Google rolled out the new options in seven international markets: Canada and six European countries. Google did not previously offer targeting in international markets other than at the country level.

With the customized targeting option, advertisers choose the distance around their business to display their ads. The minimum radius is 20 miles. Another option is to set longitude and latitude points.

Locally targeted ads will not have a separate auction from national ads. Both local and national listings will be returned to searchers, based on Google's usual relevancy formula of bid price times click-through rate. Google will show the local-targeted listings on its own site and some partner sites, such as Ask Jeeves, EarthLink and BellSouth. Google search partner AOL will not use the locally targeted ads, a Google spokesman said.

Google also said it soon will begin to display three paid listings on its Google Local search engine.
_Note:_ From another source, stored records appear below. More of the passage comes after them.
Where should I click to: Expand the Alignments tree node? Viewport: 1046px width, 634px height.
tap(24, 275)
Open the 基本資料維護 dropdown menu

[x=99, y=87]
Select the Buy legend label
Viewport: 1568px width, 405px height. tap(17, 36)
The results will appear at the top of the results page.

Google Local combines directory listings and Web search. The local search engine is available at local.google.com, and searchers are taken to Google Local if they click on a compass icon returned at the top of the results page for local-information-related searches on Google.

Sukhinder Singh, Google's general manager of local search, said advertisers now could run separate creative for different regions. For example, a national pizzeria could offer a coupon as part of its listing's call to action in an underperforming local market.
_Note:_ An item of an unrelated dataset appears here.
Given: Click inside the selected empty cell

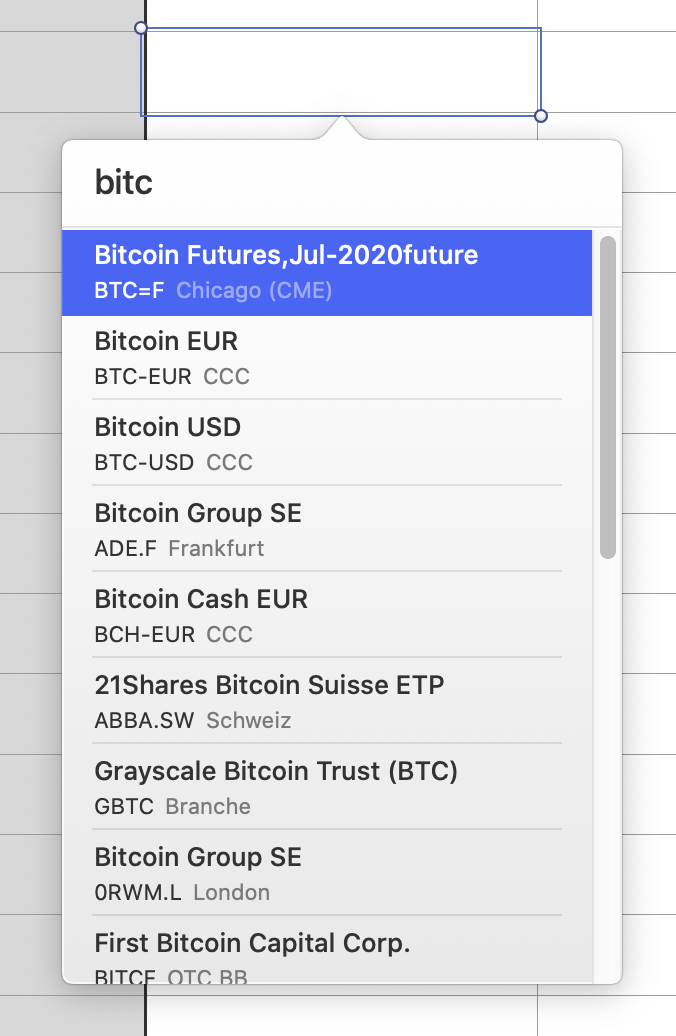Looking at the screenshot, I should pyautogui.click(x=340, y=72).
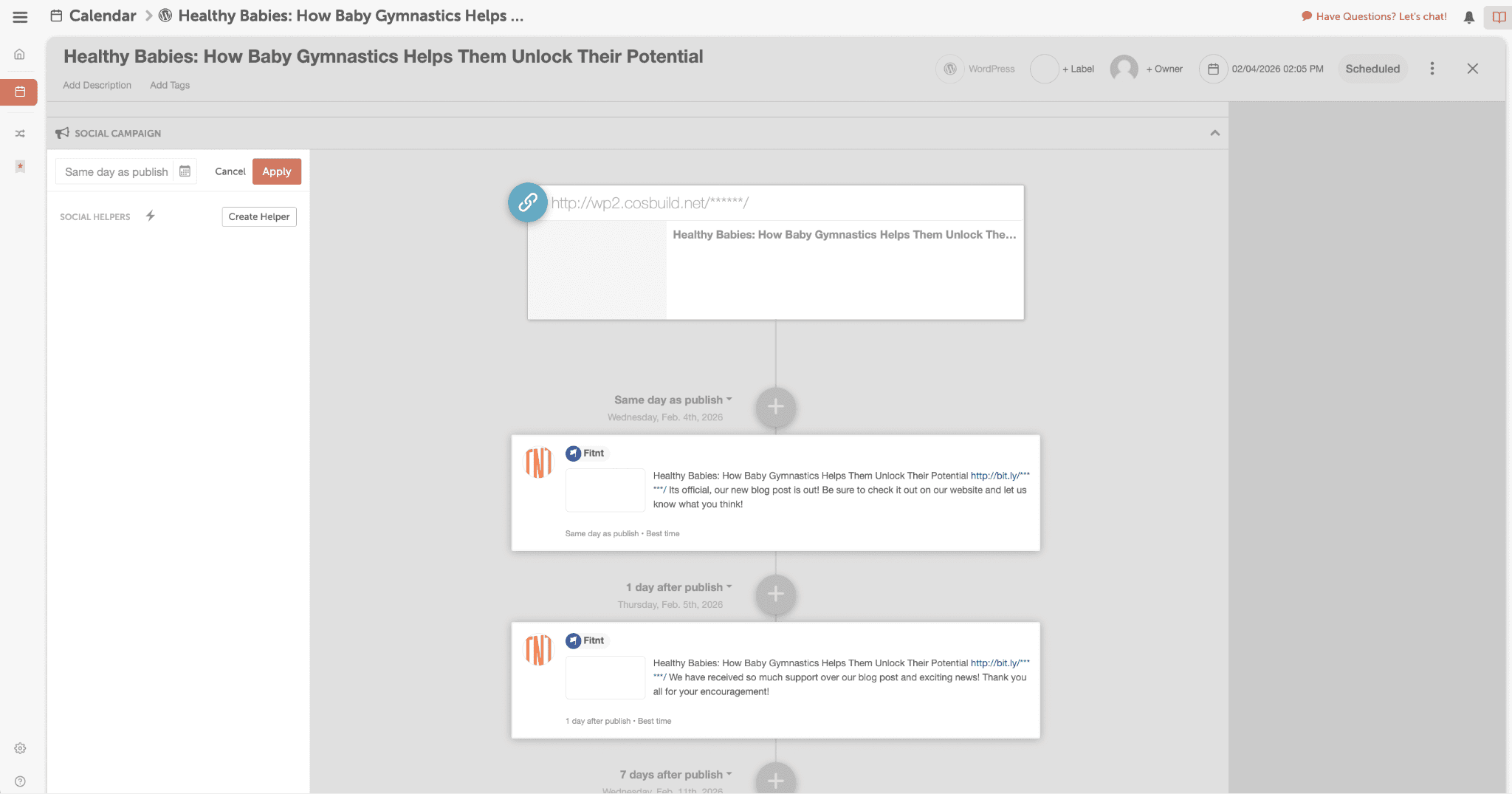Click the social helpers lightning bolt icon
The image size is (1512, 794).
150,216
“Our belief is that opening up more local-targeting options leads to new click opportunities for advertisers,” Singh said. “It allows advertisers to step online in a more targeted fashion.”
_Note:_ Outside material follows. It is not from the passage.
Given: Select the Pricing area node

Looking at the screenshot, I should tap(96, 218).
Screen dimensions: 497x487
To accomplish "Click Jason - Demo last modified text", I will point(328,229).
Google and main rival Yahoo have mirrored each other's moves in local search. Last month, Google gave more prominence to its fledgling local search engine, Google Local, just a week after Yahoo released SmartView, a tool on Yahoo Maps that gives users access to local information in 55 categories.

Yahoo unit Overture Services plans shortly to unveil a local advertising option that also will let businesses set a radius for their listings. Overture plans a service for showing basic business information for small advertisers without a Web site.

Singh said Google Local relied on its Web search and directory listings to find those businesses. A Verizon study in late 2002 estimated that 63 percent of small businesses do not have Web sites.

“It gives advertisers a lot more choices and options and will be attractive to current AdWords advertisers, and we'll have to wait and see if it attracts new advertisers,” said Greg Sterling, a local search analyst with The Kelsey Group. “It doesn't address the product-simplification issues and the local-sales issues.”

Kelsey and other analysts have said the challenges to expanding local search advertising to a significant number of the 23 million U.S. small businesses are to make the bidding process easier for small businesses and find a way to reach them with a local sales force.

The Kelsey Group has estimated that the local search market could reach as high as $2.5 billion in 2008, depending on how successful Google and Yahoo are in deploying local search opportunities. The researcher thinks that 10 percent of all searches are for local commercial information.

Along with the new targeting options, Singh said Google now would determine a searcher's location based on both Internet protocol address of the searcher and geographic keywords. This will do away with the need for advertisers to bid on geographically modified keywords.

Yahoo has a leg up on Google by holding the registration information, including location, of 141 million users.

Google uses technology provided by Digital Envoy to determine a Web searcher's location based on IP address. Digital Envoy recently slapped Google with a lawsuit, alleging that it overstepped the bounds of its licensing contract by applying the technology to its advertising program.

Singh said Google was within its licensing rights to use the technology, for which Google pays $8,000 per month, according to court documents.

Google has experimented with local search since September, when it quietly released Search by Location in its Google Labs section dedicated to developing new search applications. Google Local is still classified as a beta application, like Google News and Froogle, its product search engine.